Avec ma propre fatigue, un besoin d’attention ou de la lumière, je finis aussi par mélanger le suivi de cette ligne avec quelques points de focalisation à droite : Suivi de la ligne à gauche, un point à droite un peu plus bas, puis on reprend la ligne un peu plus bas à gauche, faisant une sorte de zig zag. Plus la fatigue monte, plus je fais de points à droite. Disons entre trois et six sur un format poche. Quand je commence à en faire plus j’abandonne assez rapidement la lecture.
Lecture en diagonale
Pour les autres textes je commence généralement ma ligne directrice en haut du tiers droit du texte et descend en diagonale vers le bas du tiers gauche avant de glisser horizontalement de nouveau à droite. Si ma compréhension n’est pas suffisante je remonte par l’autre diagonale (oui, à l’envers), puis commence par éventuellement chercher des points encore peu couverts (dans l’ordre : milieu du tiers droit, en bas au centre, milieu du tiers gauche, en haut au centre, …).
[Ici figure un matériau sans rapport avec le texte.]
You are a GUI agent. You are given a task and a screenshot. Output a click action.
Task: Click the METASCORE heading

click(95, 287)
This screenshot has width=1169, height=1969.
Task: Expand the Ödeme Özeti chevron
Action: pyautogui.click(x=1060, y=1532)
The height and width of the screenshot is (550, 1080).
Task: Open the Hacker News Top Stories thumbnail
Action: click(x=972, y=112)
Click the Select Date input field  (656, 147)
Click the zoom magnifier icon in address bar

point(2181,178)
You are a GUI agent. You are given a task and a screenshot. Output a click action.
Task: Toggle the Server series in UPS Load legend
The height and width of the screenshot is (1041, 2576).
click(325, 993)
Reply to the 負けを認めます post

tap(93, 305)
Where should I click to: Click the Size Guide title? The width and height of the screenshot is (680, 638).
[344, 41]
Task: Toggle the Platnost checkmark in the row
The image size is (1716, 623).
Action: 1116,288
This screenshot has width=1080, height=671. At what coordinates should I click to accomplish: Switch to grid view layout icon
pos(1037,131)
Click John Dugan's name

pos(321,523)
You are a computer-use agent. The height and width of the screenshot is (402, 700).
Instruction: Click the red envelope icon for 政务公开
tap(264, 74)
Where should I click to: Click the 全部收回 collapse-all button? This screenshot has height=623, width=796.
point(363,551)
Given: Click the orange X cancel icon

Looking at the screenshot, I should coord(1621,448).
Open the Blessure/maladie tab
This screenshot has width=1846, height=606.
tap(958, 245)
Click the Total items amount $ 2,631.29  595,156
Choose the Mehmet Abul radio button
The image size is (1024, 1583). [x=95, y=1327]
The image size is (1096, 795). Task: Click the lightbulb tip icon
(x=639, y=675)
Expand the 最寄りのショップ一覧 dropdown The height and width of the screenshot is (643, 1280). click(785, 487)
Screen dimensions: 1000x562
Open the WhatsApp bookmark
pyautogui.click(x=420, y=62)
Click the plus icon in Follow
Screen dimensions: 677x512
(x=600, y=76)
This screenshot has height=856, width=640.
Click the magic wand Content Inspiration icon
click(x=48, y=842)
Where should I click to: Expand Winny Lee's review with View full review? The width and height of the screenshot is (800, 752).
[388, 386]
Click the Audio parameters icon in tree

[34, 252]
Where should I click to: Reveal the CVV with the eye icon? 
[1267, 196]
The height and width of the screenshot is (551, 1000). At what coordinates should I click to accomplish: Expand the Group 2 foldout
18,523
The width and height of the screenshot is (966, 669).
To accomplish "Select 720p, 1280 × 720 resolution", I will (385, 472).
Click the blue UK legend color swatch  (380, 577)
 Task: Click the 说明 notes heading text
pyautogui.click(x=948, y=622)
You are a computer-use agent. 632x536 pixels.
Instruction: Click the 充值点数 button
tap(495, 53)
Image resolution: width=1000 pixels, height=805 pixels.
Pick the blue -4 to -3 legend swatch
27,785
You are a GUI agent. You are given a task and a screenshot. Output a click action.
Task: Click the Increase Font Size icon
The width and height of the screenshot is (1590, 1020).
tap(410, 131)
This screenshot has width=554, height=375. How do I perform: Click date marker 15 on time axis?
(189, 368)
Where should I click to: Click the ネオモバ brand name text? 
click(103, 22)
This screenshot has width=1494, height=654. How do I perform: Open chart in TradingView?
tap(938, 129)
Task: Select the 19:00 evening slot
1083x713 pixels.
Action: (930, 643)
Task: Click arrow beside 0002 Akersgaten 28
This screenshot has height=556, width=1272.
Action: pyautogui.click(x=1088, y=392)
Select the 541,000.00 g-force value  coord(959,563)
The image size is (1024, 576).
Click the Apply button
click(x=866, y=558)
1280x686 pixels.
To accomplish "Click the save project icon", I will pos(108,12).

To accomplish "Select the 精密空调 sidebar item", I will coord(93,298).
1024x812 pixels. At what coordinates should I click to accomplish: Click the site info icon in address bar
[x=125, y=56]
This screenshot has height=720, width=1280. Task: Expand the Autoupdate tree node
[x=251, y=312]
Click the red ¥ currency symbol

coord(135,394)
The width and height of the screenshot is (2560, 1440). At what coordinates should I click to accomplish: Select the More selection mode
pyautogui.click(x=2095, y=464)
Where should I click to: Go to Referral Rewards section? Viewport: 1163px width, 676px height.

Si je ne comprends toujours pas alors je reprends du haut avec un système en zig zag comme pour la fiction, mais je pense que j’abandonne souvent avant d’en arriver là.
On peut dire que dans la non-fiction je scanne plus que je ne lis, et c’est un peu vrai, mais quand je fais vraiment une lecture en diagonale ou une recherche, je pars quasiment toujours du bas à droite pour remonter au haut à gauche. Je suis convaincu que c’est une procédure d’évitement inconsciente pour me forcer à ne pas lire justement.
Compréhension et ressenti du texte
Comprendre
Vous pourriez me dire que c’est une lecture en diagonale et que je ne lis pas le texte mais vous vous tromperiez. Je perçois au contraire très bien le texte, avec la prétention d’une compréhension de texte plutôt au dessus de la moyenne.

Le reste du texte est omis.